Incendios, la pesadilla que volverá

OPINIÓN

Santi M. Amil

20 oct 2017 . Actualizado a las 10:05 h.

En 1989, fueron 195.000; en 1995, 45.000; en 1998, 48.000; en el 2006, 95.000, y este año más de 35.000. No son los números premiados en el sorteo de Navidad, sino las hectáreas devoradas por la lotería de fuegos de gran virulencia que periódicamente le toca a Galicia. Esta plaga no es algo nuevo. Y la atribución de culpas, tampoco. En el año 90, el conselleiro de Agricultura, Romay Beccaría, responsabilizaba de los fuegos a una «organización criminal». Cambió el siglo y, en el 2006, un año dramático, el entonces conselleiro nacionalista del ramo Suárez Canal volvía a situar el origen de los incendios en «moitas mans negras». Una reacción que se ha repetido estos días desde la Xunta. Pese a la reiteración, nunca se ha logrado encontrar a esas tramas organizadas.

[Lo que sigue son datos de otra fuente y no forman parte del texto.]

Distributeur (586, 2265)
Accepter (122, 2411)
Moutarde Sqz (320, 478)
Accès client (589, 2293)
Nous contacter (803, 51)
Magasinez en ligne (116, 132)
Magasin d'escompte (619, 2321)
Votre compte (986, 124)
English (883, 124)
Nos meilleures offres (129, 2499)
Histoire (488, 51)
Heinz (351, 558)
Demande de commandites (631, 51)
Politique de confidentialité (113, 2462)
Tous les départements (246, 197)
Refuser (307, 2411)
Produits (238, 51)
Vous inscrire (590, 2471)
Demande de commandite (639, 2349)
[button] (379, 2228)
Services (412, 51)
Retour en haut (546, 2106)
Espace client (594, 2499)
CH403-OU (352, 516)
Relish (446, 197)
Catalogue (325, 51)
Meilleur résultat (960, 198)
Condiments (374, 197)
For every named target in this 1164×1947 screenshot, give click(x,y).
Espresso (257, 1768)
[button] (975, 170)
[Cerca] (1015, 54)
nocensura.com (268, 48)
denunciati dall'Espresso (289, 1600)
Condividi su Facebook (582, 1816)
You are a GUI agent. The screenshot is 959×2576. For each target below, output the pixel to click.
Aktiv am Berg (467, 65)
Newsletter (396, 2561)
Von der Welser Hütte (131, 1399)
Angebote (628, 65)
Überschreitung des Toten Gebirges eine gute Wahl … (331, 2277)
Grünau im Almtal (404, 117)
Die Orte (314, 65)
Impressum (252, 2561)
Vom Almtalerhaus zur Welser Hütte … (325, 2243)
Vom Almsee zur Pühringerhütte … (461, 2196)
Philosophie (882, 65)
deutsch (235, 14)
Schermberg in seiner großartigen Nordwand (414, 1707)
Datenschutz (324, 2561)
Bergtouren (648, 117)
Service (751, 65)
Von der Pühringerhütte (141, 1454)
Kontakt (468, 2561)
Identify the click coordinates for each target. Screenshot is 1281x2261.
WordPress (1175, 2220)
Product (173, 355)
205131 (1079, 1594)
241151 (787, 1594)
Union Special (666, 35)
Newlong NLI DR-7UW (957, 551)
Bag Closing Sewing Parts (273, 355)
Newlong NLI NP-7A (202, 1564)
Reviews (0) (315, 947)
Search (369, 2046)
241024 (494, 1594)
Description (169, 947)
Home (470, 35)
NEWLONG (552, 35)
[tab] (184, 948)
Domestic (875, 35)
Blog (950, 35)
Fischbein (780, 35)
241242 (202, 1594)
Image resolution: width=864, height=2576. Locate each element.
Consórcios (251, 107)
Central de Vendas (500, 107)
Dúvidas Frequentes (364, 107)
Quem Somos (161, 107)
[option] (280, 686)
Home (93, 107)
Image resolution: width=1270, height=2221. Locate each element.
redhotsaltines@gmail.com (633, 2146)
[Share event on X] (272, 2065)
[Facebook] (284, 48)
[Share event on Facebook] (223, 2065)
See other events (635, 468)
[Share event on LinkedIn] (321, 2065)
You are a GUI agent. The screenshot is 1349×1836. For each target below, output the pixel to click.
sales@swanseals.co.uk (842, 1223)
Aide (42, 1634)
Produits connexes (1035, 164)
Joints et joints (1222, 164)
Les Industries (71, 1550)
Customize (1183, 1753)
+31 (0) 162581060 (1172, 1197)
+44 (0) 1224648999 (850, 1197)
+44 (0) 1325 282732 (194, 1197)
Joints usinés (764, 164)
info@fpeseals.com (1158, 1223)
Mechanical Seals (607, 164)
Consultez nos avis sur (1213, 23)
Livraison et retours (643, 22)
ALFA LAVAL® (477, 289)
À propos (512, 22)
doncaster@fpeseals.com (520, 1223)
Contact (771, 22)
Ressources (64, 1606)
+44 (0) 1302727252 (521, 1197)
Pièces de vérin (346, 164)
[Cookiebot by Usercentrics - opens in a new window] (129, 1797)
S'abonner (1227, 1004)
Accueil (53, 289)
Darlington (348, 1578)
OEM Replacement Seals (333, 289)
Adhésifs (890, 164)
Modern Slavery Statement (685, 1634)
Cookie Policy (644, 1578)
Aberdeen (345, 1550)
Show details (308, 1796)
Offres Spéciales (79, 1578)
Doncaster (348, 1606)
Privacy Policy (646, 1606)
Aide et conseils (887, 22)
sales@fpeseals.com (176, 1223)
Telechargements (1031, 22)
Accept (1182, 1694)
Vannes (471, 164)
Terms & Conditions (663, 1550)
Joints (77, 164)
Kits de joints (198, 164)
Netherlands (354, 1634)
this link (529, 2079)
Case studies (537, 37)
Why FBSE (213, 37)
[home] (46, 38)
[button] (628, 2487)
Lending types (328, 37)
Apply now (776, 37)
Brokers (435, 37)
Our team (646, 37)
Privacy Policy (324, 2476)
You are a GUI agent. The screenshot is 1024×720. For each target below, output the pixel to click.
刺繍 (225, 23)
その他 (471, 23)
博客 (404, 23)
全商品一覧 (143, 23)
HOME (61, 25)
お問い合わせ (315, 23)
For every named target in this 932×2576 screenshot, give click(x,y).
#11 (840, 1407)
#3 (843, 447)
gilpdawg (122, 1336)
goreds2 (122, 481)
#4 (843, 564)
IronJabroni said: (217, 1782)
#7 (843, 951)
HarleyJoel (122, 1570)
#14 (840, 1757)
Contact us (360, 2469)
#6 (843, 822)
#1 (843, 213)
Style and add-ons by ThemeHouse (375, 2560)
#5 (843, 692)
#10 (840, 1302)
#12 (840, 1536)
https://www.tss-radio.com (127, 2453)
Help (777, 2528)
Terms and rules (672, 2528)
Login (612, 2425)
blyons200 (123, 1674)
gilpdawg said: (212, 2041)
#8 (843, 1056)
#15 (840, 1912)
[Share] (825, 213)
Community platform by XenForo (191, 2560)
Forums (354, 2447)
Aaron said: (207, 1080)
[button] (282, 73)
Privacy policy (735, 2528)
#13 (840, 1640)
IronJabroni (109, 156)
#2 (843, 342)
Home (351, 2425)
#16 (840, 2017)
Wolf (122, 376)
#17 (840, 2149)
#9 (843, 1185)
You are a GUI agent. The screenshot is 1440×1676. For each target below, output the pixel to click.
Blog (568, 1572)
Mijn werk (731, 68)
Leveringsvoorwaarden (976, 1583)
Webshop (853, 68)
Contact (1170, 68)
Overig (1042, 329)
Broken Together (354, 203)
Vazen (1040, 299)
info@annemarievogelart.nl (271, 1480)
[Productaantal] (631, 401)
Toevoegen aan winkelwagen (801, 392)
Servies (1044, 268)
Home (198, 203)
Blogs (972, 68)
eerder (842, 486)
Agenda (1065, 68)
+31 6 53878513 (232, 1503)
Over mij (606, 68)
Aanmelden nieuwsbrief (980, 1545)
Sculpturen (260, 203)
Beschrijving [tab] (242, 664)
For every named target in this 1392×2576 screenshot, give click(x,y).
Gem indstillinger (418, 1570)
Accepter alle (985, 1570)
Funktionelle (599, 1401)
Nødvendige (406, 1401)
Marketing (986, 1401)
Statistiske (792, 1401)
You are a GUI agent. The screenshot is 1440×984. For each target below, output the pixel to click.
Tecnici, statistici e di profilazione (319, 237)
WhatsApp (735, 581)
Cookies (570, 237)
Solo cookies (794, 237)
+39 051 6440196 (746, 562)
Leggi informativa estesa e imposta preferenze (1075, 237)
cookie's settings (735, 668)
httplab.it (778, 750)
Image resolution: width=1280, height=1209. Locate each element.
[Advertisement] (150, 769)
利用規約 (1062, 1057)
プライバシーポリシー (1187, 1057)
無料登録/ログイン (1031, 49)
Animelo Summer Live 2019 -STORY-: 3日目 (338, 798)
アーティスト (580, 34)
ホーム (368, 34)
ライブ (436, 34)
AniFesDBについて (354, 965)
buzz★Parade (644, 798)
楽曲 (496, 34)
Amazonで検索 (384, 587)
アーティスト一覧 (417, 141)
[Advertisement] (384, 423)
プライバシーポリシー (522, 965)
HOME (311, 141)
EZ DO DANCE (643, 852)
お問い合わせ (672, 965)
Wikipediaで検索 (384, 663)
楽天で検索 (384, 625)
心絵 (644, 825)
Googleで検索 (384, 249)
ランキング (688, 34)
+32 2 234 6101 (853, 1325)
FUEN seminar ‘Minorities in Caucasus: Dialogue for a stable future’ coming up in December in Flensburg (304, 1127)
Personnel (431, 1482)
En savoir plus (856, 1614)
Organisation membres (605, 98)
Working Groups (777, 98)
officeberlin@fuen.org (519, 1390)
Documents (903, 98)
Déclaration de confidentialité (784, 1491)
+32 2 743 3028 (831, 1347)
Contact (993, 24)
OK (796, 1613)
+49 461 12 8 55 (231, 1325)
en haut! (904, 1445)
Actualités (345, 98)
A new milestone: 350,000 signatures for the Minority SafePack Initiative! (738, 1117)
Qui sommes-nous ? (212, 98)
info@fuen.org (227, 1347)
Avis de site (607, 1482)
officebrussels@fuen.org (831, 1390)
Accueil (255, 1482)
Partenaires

¿Significa que los montes se queman por casualidad? No. Arden por un cúmulo de factores, entre las cuales la mano del hombre (bien sea un pirómano, un imprudente o alguien que busca un fin económico) juega un papel determinante, pero en un escenario perfecto: el monte está descuidado, las zonas rurales se han despoblado, ya no hay agricultura y la vegetación crece a sus anchas. Con la escasez de agua de los últimos meses, si alguien saca una cerilla, la tragedia esté servida.

¿Existe una solución? Nadie se atreverá a dar una respuesta afirmativa. La despoblación es prácticamente imposible de revertir, al igual que la dispersión poblacional que tanto aumenta el riesgo de daños para las personas; convencer a los gallegos para que vuelvan a trabajar al campo, solo posible en casos muy contados; mantener semejante superficie de monte limpia, inabarcable.

¿Qué hacemos entonces? Habría que invertir en que las brigadas sean en realidad trabajadores forestales que, cuando no hay incendios, se ocupen de mantener el monte limpio; incentivar a los dueños de montes para que ese patrimonio esté ordenado, incluso si es necesario imponiendo sanciones; y aplicar medidas de seguridad que protejan las viviendas dispersas.

La solución no es, ni de lejos, mágica. Serviría para amortiguar, en el mejor de los casos, las peores consecuencias del fuego. Pero la carrera es de fondo y, por ahora, los incendios se vislumbran como una pesadilla sin fin, una pesadilla que, por desgracia, volverá.